Observed in the daily chart provided, Bitcoin’s price path reveals a period of consolidation confined within a bullish channel.
As of January 14, the 50-day exponential moving average (50-day EMA, represented by the red wave) has been a supportive factor around $42,120, with prices maintaining levels above it. However, the relative strength index (RSI) is currently hovering near the mid-line, suggesting a lack of robust bullish momentum.
Moreover, the RSI has recently formed lower highs while Bitcoin has been forming higher highs, indicating an emerging bearish divergence.
Considering this, a breach below the 50-day EMA could prompt a search for the next support, aligning with the lower trendline of the bullish channel. This trendline coincides with Bitcoin’s 200-day EMA (the blue wave) at approximately $34,850, a level not observed since the consolidation phase in Q4, 2023.
Financial institutions are predicted to drive Bitcoin’s value down to the range of $25,000 to $30,000.
Nevertheless, analysts like Crypto Poseidonn anticipate a potential decline in Bitcoin’s price to the $25,000-30,000 range, highlighting that this is the region where many recent buyers acquired BTC.

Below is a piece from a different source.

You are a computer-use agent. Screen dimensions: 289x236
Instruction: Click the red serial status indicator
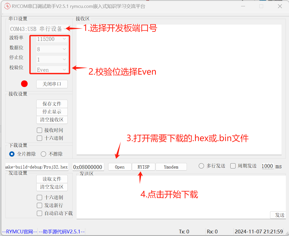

In this scenario, those investors who purchased Bitcoin between $25,000 and $30,000 in anticipation of ETF approval may not experience significant profits, as bankers are unlikely to offer them a substantial premium over these prices.
Consequently, as Bitcoin nears the $30,000 mark, bankers may step in to buy from investors, potentially setting a new market bottom.
In the second scenario, a market correction below $25,000 might occur, providing an opportunity for new institutional investors to leverage and acquire more BTC.
Contrarily, analyst Rhaonnor contends that the Bitcoin ETF rally is already factored into the market, indicating that the range between $24,000 and $32,000 is expected to remain stable.
However, there’s dissenting opinion from trader il Capo of Crypto, who anticipates the possibility of this level cracking before reaching the ultimate price target of $12,000. The trader draws parallels to the period from 2004 to 2007 when increasing interest rates led to a market decline after the Federal Reserve’s pivot. According to il Capo, a similar situation is unfolding now.
Is it possible for Bitcoin to continue its upward trajectory?
Bitcoin’s potential for continued upward movement in the short term hinges on its ability to sustain prices above the 50-day EMA.
Forecasts from Lucas Kiely, Chief Investment Officer at Yield App, and Christos Makridis, Founder/CEO of Dynamic AI, suggest the BTC price could see further ascent towards $50,000 or $60,000 in the upcoming weeks. Interestingly, the prevailing bull pennant pattern in Bitcoin indicates a potential rally to the $50,000-60,000 range, as illustrated below.
Bull pennants, characterized by bullish continuation patterns, typically resolve with a price breakthrough above the upper trendline, reaching a height comparable to the previous uptrend.
The pattern suggests that by March 2024, the BTC price has the potential to reach $56,200. However, a breach beneath the lower trendline of the pennant would trigger the bearish targets mentioned earlier.